Thanks, KISS,
I looked at that. It's good but not exactly user friendly!
This is helpful also.
But Wikipedia does say that under 100 meters is "very high accuracy." Well, that's 328 feet. We have a guy in the relationships thread who thinks his wife is cheating on him because the iPhone she's carrying says she was on the other side of a street and up an alley instead of in front of his house (when she says she was walking home). Obviously, he's nuts. But aside from that, what I'm trying to get at is, in real use, instead of just theoretical discussions, what does phone tracking really tell the tracker?
Worst case, I get that it can be off by 35 km or in rural areas. In contrast, in dense urban areas where there are hardly any tall buildings and there are lots of cell towers, even cell triangulation can be pretty accurate (< 100 m). But why does a phone seem very accurate one day, putting you in the right room of your house, and then put you half a mile off the next day?
I know that buildings, trees, and hills can affect the accuracy in both gps and triangulation, but what else affects the readout and how MUCH do they affect it, and why in each case?
Gps is supposed to be more accurate, but when I read around, I'm seeing the same 100 m figure quoted for both gps and triangulation (in urban areas). How much more accurate is gps than cell triangulation in a big city where there are lots of towers?

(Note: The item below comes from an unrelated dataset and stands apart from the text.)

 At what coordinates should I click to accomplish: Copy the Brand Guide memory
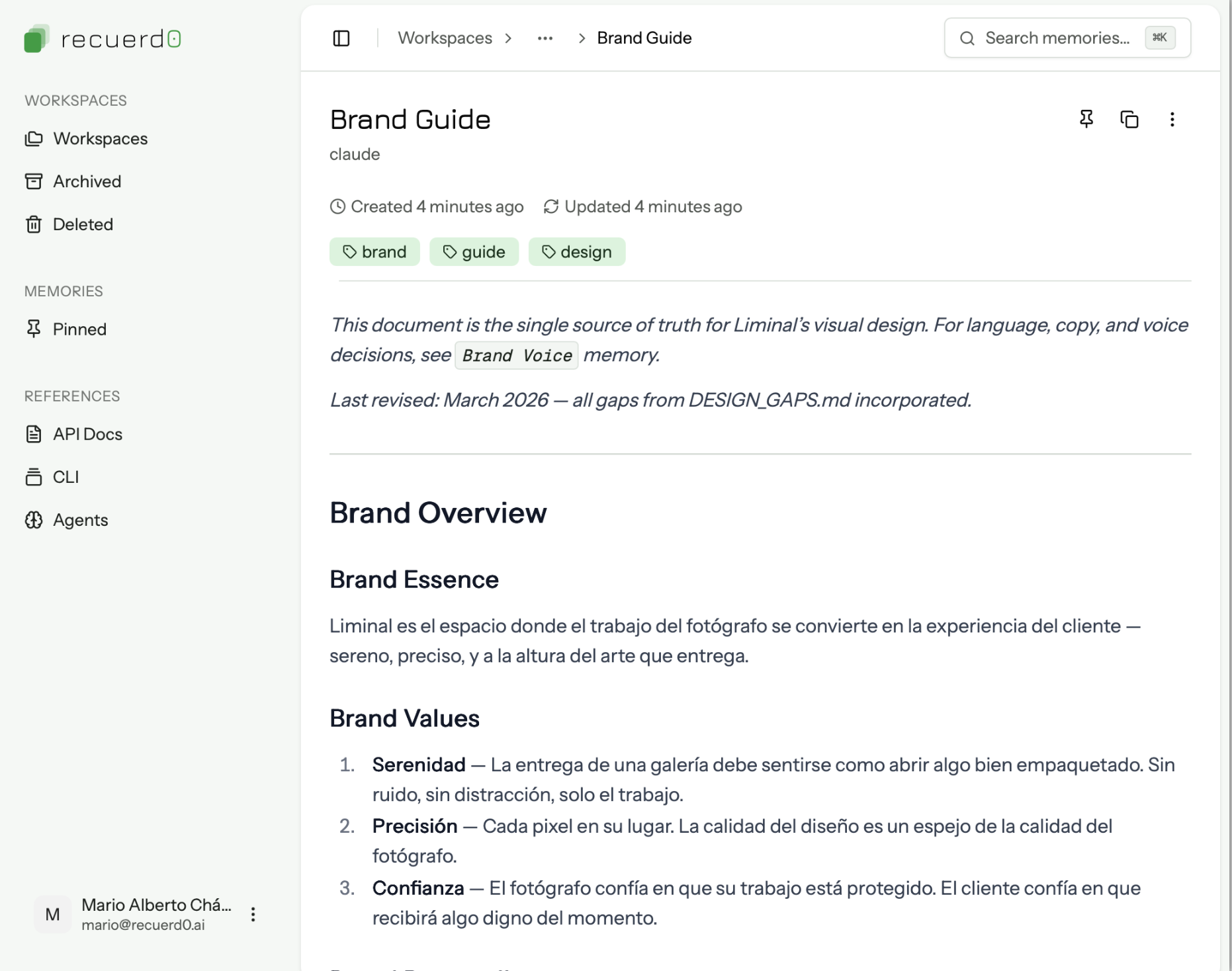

And, in a given area on a given phone, what's the best you could count on on a regular basis? 50 feet? 25 feet? I'm not counting the occasional reading that seems to put you in your own bathroom but can't replicate that accuracy. It has to be consistent or it doesn't count as information you "know." Hope that makes sense.
How can I explain to someone like this guy that he doesn't know what he thinks he knows?